[Work item]:
Type out every line below exactly as it reads.

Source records
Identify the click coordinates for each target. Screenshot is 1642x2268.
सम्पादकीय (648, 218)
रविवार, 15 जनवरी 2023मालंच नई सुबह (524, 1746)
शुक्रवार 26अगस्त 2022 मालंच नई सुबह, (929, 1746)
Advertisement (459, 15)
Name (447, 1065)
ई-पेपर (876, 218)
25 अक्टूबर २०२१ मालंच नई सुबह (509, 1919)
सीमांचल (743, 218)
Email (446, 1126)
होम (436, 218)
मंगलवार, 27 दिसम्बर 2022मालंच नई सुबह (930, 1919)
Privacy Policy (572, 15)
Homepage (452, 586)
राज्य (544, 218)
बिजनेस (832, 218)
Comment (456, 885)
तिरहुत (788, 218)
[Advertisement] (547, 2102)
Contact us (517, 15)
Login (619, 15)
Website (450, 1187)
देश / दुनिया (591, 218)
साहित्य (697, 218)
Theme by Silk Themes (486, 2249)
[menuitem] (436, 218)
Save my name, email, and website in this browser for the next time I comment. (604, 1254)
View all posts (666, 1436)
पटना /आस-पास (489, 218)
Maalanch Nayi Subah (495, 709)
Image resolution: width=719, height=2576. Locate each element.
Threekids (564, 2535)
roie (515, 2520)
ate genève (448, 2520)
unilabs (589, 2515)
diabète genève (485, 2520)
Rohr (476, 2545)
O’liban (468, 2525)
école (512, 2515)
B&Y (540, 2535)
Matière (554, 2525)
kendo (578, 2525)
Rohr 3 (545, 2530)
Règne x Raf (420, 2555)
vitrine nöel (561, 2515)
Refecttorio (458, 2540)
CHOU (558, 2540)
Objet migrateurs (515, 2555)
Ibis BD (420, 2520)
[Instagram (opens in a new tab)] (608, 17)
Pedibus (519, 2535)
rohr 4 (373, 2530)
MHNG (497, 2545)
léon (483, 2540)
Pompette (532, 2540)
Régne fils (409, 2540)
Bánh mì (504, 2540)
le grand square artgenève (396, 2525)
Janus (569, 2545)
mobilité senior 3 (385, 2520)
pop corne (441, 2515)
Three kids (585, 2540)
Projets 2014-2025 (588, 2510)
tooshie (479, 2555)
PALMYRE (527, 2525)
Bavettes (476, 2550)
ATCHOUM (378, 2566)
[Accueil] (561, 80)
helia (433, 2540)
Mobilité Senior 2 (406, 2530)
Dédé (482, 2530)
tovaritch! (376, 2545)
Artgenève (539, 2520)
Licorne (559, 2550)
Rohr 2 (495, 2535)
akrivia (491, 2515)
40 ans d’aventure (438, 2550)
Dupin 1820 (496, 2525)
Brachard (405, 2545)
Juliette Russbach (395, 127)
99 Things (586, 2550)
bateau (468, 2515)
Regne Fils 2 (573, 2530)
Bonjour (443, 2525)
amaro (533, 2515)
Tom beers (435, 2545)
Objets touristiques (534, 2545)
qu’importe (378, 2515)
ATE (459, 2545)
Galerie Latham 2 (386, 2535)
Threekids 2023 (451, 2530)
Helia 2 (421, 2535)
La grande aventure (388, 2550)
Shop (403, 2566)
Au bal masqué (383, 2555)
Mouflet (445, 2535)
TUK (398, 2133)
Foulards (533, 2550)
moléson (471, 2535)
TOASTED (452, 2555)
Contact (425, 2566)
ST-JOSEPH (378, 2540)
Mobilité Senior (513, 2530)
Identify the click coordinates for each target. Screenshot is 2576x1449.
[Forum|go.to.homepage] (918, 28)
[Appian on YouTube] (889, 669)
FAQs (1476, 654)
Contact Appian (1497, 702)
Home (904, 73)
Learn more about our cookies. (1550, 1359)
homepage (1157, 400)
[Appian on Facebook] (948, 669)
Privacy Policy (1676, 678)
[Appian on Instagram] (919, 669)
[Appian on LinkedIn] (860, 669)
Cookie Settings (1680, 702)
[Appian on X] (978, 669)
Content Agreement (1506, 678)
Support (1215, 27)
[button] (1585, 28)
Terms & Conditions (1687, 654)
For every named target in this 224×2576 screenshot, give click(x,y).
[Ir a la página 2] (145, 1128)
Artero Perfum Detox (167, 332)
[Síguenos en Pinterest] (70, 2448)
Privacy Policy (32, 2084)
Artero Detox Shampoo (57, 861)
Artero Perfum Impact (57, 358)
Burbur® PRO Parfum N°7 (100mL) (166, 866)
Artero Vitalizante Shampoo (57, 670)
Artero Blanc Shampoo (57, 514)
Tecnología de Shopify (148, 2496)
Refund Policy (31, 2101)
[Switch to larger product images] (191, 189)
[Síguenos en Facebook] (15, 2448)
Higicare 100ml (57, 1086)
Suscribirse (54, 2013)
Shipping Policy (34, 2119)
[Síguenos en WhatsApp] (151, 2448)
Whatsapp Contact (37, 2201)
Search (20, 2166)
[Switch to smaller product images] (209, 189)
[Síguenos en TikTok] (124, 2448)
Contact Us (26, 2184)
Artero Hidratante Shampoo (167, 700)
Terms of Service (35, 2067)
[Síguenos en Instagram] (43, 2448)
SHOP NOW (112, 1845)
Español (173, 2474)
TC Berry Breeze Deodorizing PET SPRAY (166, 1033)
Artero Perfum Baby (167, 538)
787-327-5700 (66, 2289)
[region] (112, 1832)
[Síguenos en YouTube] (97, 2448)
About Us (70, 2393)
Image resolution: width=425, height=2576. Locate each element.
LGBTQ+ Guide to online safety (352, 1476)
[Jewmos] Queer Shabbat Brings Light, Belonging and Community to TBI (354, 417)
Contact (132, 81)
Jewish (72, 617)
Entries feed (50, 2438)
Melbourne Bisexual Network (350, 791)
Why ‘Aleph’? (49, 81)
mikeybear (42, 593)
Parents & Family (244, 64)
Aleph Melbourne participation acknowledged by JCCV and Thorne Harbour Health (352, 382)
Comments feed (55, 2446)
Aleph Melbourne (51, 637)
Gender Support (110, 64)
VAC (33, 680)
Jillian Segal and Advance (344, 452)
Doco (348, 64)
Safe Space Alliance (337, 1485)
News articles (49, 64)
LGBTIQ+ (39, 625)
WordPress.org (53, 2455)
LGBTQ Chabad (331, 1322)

[Answer to the problem]:
Identify the click coordinates for each target. Screenshot is 1642x2268.
सम्पादकीय (648, 218)
रविवार, 15 जनवरी 2023मालंच नई सुबह (524, 1746)
शुक्रवार 26अगस्त 2022 मालंच नई सुबह, (929, 1746)
Advertisement (459, 15)
Name (447, 1065)
ई-पेपर (876, 218)
25 अक्टूबर २०२१ मालंच नई सुबह (509, 1919)
सीमांचल (743, 218)
Email (446, 1126)
होम (436, 218)
मंगलवार, 27 दिसम्बर 2022मालंच नई सुबह (930, 1919)
Privacy Policy (572, 15)
Homepage (452, 586)
राज्य (544, 218)
बिजनेस (832, 218)
Comment (456, 885)
तिरहुत (788, 218)
[Advertisement] (547, 2102)
Contact us (517, 15)
Login (619, 15)
Website (450, 1187)
देश / दुनिया (591, 218)
साहित्य (697, 218)
Theme by Silk Themes (486, 2249)
[menuitem] (436, 218)
Save my name, email, and website in this browser for the next time I comment. (604, 1254)
View all posts (666, 1436)
पटना /आस-पास (489, 218)
Maalanch Nayi Subah (495, 709)
Image resolution: width=719, height=2576. Locate each element.
Threekids (564, 2535)
roie (515, 2520)
ate genève (448, 2520)
unilabs (589, 2515)
diabète genève (485, 2520)
Rohr (476, 2545)
O’liban (468, 2525)
école (512, 2515)
B&Y (540, 2535)
Matière (554, 2525)
kendo (578, 2525)
Rohr 3 (545, 2530)
Règne x Raf (420, 2555)
vitrine nöel (561, 2515)
Refecttorio (458, 2540)
CHOU (558, 2540)
Objet migrateurs (515, 2555)
Ibis BD (420, 2520)
[Instagram (opens in a new tab)] (608, 17)
Pedibus (519, 2535)
rohr 4 (373, 2530)
MHNG (497, 2545)
léon (483, 2540)
Pompette (532, 2540)
Régne fils (409, 2540)
Bánh mì (504, 2540)
le grand square artgenève (396, 2525)
Janus (569, 2545)
mobilité senior 3 (385, 2520)
pop corne (441, 2515)
Three kids (585, 2540)
Projets 2014-2025 (588, 2510)
tooshie (479, 2555)
PALMYRE (527, 2525)
Bavettes (476, 2550)
ATCHOUM (378, 2566)
[Accueil] (561, 80)
helia (433, 2540)
Mobilité Senior 2 (406, 2530)
Dédé (482, 2530)
tovaritch! (376, 2545)
Artgenève (539, 2520)
Licorne (559, 2550)
Rohr 2 (495, 2535)
akrivia (491, 2515)
40 ans d’aventure (438, 2550)
Dupin 1820 (496, 2525)
Brachard (405, 2545)
Juliette Russbach (395, 127)
99 Things (586, 2550)
bateau (468, 2515)
Regne Fils 2 (573, 2530)
Bonjour (443, 2525)
amaro (533, 2515)
Tom beers (435, 2545)
Objets touristiques (534, 2545)
qu’importe (378, 2515)
ATE (459, 2545)
Galerie Latham 2 (386, 2535)
Threekids 2023 (451, 2530)
Helia 2 (421, 2535)
La grande aventure (388, 2550)
Shop (403, 2566)
Au bal masqué (383, 2555)
Mouflet (445, 2535)
TUK (398, 2133)
Foulards (533, 2550)
moléson (471, 2535)
TOASTED (452, 2555)
Contact (425, 2566)
ST-JOSEPH (378, 2540)
Mobilité Senior (513, 2530)
Identify the click coordinates for each target. Screenshot is 2576x1449.
[Forum|go.to.homepage] (918, 28)
[Appian on YouTube] (889, 669)
FAQs (1476, 654)
Contact Appian (1497, 702)
Home (904, 73)
Learn more about our cookies. (1550, 1359)
homepage (1157, 400)
[Appian on Facebook] (948, 669)
Privacy Policy (1676, 678)
[Appian on Instagram] (919, 669)
[Appian on LinkedIn] (860, 669)
Cookie Settings (1680, 702)
[Appian on X] (978, 669)
Content Agreement (1506, 678)
Support (1215, 27)
[button] (1585, 28)
Terms & Conditions (1687, 654)
For every named target in this 224×2576 screenshot, give click(x,y).
[Ir a la página 2] (145, 1128)
Artero Perfum Detox (167, 332)
[Síguenos en Pinterest] (70, 2448)
Privacy Policy (32, 2084)
Artero Detox Shampoo (57, 861)
Artero Perfum Impact (57, 358)
Burbur® PRO Parfum N°7 (100mL) (166, 866)
Artero Vitalizante Shampoo (57, 670)
Artero Blanc Shampoo (57, 514)
Tecnología de Shopify (148, 2496)
Refund Policy (31, 2101)
[Switch to larger product images] (191, 189)
[Síguenos en Facebook] (15, 2448)
Higicare 100ml (57, 1086)
Suscribirse (54, 2013)
Shipping Policy (34, 2119)
[Síguenos en WhatsApp] (151, 2448)
Whatsapp Contact (37, 2201)
Search (20, 2166)
[Switch to smaller product images] (209, 189)
[Síguenos en TikTok] (124, 2448)
Contact Us (26, 2184)
Artero Hidratante Shampoo (167, 700)
Terms of Service (35, 2067)
[Síguenos en Instagram] (43, 2448)
SHOP NOW (112, 1845)
Español (173, 2474)
TC Berry Breeze Deodorizing PET SPRAY (166, 1033)
Artero Perfum Baby (167, 538)
787-327-5700 (66, 2289)
[region] (112, 1832)
[Síguenos en YouTube] (97, 2448)
About Us (70, 2393)
Image resolution: width=425, height=2576. Locate each element.
LGBTQ+ Guide to online safety (352, 1476)
[Jewmos] Queer Shabbat Brings Light, Belonging and Community to TBI (354, 417)
Contact (132, 81)
Jewish (72, 617)
Entries feed (50, 2438)
Melbourne Bisexual Network (350, 791)
Why ‘Aleph’? (49, 81)
mikeybear (42, 593)
Parents & Family (244, 64)
Aleph Melbourne participation acknowledged by JCCV and Thorne Harbour Health (352, 382)
Comments feed (55, 2446)
Aleph Melbourne (51, 637)
Gender Support (110, 64)
VAC (33, 680)
Jillian Segal and Advance (344, 452)
Doco (348, 64)
Safe Space Alliance (337, 1485)
News articles (49, 64)
LGBTIQ+ (39, 625)
WordPress.org (53, 2455)
LGBTQ Chabad (331, 1322)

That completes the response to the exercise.